Born and raised  in frontier New Hampshire, Stark (1728-1822) served as captain in Rogers’ Rangers during the French and Indian War. Following the Battles at Lexington and Concord in April 1775, Stark rode to Cambridge and began organizing the First New Hampshire Regiment.

At the Battle

Colonel Stark marched the New Hampshire troops to Bunker Hill on the morning of the 17th. Stark’s men manned the rail fence leading down to the Mystic River and built a stone wall defensive line on the beach. l’hey bore the brunt of the first British assault, and repelled all three British attacks on the patriot left.
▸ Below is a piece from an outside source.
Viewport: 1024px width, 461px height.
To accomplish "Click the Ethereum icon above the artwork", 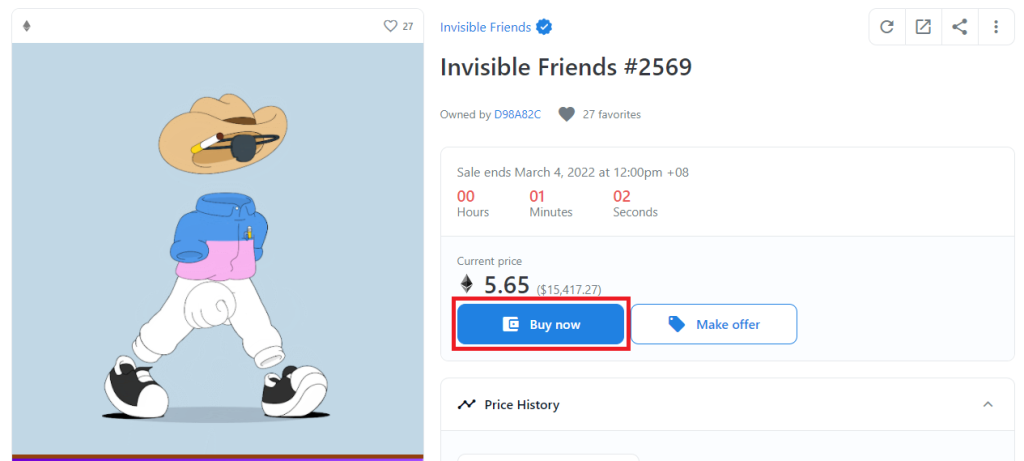I will [27, 26].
Stark’s soldiers covered the retreat from the redoubt, then withdrew over Bunker Hill towards Cambridge.

After the Battle
Stark served in the 1776 New York and New Jersey campaigns. In August 1777, he led the New Hampshire state militia to an important victory over Hessian units at the Battle of Bennington. Stark’s troops cut off the British escape route at Saratoga, forcing the British surrender. Promoted to Major General at the end of the war, Stark spent the remainder of his life in retirement on his farm in Derryfield, New Hampshire. About the Portrait Copy painted for the Bunker Hill Monument Association in 1910 and donated by Gardiner Lane, president of the Boston Museum of Fine Arts. Original portrait done by Hannah Crowninshield in Salem, Massachusetts in 1810. Stark is depicted at age 82, and wearing his Revolutionary War uniform.